La división del espacio catalanista no tiene remedio a corto plazo

Entre los que no la comparten hay algunos que la rechazan de plano porque prefieren que los catalanes sigamos formando parte de la comunidad política española, pero hay también otros que no la comparten porque no la ven accesible, no ven que se den ninguna de las dos condiciones que parecen necesarias para llevar un proceso de secesión a buen puerto, aparte de la voluntad claramente expresada por la mayoría clara de los catalanes (que tampoco es, según dicen las encuestas, para nada obvia): en primer lugar, una esperanza de pronta negociación con el Gobierno de España y, en segundo lugar, una disposición en algunos de los Estados más importantes en el mundo de reconocer dicho proceso.

La división del espacio catalanista creo que, a corto plazo, no tiene remedio. Una vez tomada esta vía las posiciones devienen irreconciliables. No obstante, creo que sería exigible del Gobierno actual de la Generalitat, y de su presidente, que recuperaran el espacio común al menos en una cosa: en la generación de un debate abierto, plural, incluyente de todas las posiciones, recuperando así el espíritu del catalanismo político. El Gobierno es de un color político, como es natural, pero es el Gobierno de todos y, por dicha razón, está obligado a generar este diálogo y a ampararlo.

Desafortunadamente, mucho del comportamiento de los medios de comunicación públicos de la Generalitat tampoco caminan en esta dirección, creo que el Gobierno y el president tienen el deber político de enderezar esta situación, de procurar que los medios públicos asuman este cometido para proveernos de una deliberación democrática de calidad. Es en los asuntos de esta naturaleza que más lo precisamos. Fuimos capaces de generar un debate plural y amplio antes de que el Parlament tomara la decisión de acabar con las corridas de toros en Cataluña, ¿no deberíamos amparar un debate, al menos de la misma amplitud y pluralidad, antes de decidir si deseamos o no separarnos de España?
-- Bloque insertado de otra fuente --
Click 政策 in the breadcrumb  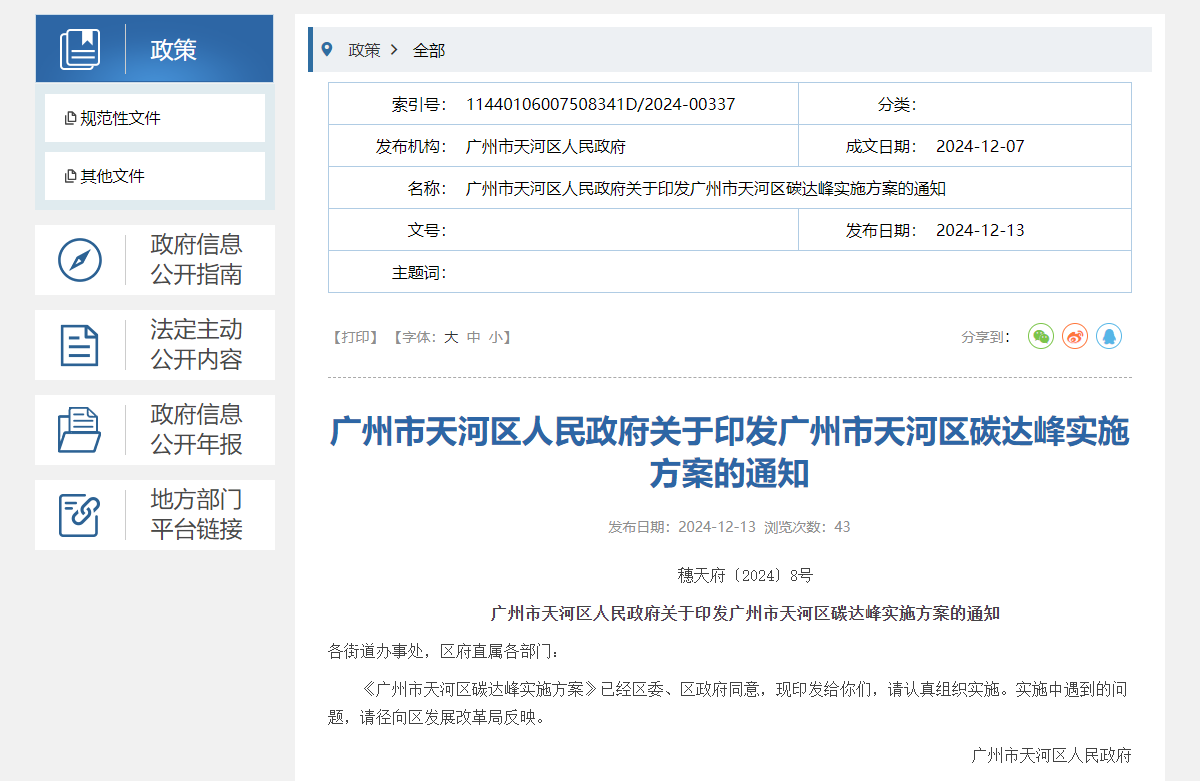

El Gobierno y el President tienen el deber de procurar que los medios públicos asuman un debate democrático de calidad

Estos son, según creo, los males internos que el fin del catalanismo político ha traído consigo. Pero hay también males externos, aunque estos ya no son debidos solamente a la actuación de algunas fuerzas políticas catalanas, sino que van acompañados de la acción política de otros. Me refiero a la suerte que le espera a la lengua y a la cultura catalanas en los territorios de fuera del Principat, la cultura centenaria de las tierras valencianas y de las islas Baleares, y de una pequeña parte de Aragón (pensemos en la situación de la lengua y la cultura catalanas en el sur de Francia). Otra de las virtudes del catalanismo político era la de abrazar a tantas personas de estos lugares que, de este modo, se sentían incluidas también. Algo de esto creo que quiso decir el cantante Raimon cuando hace unos meses hizo unas declaraciones mostrando sus dudas hacia el proyecto secesionista. La primera reacción ha sido la del legislativo valenciano aprobando una esperpéntica ley acerca de sus señas de identidad, en donde protegen, y desamparan a los que se opongan, cosas como los toros, las fallas o la lengua valenciana, como distinta de la catalana.

Se trata de una enorme estupidez. Yo mismo soy de Tortosa, en el sur de Cataluña, y desafío a los votantes de esta ley a que reúnan a cuatro personas, por ejemplo un hablante autóctono de Tortosa, otro de Vinaròs, otro de Morella y otro de Vall-de-Roures (el primero catalán, los dos siguientes valencianos y el último aragonés) y sepan distinguir en qué lengua hablan. No podrán porque hablan igual. No se trata únicamente de un atentado contra todos los conocimientos de lingüística y contra todos los pronunciamientos de los académicos más relevantes de todo el mundo, se trata también de una negación de una de las leyes filosóficas más pacíficamente aceptadas. Me refiero a la ley de Leibniz, el gran filósofo alemán del que el año próximo celebraremos el tricentenario de su muerte. Esta ley dice que si un objeto A tiene las mismas propiedades que otro objeto B, entonces A y B son idénticos, se trata del mismo objeto. Por eso se conoce también como el principio de identidad de los indiscernibles. Dado que no podemos discernir el habla de un morellano de la de un tortosino, entonces se trata sin duda ninguna de la misma lengua.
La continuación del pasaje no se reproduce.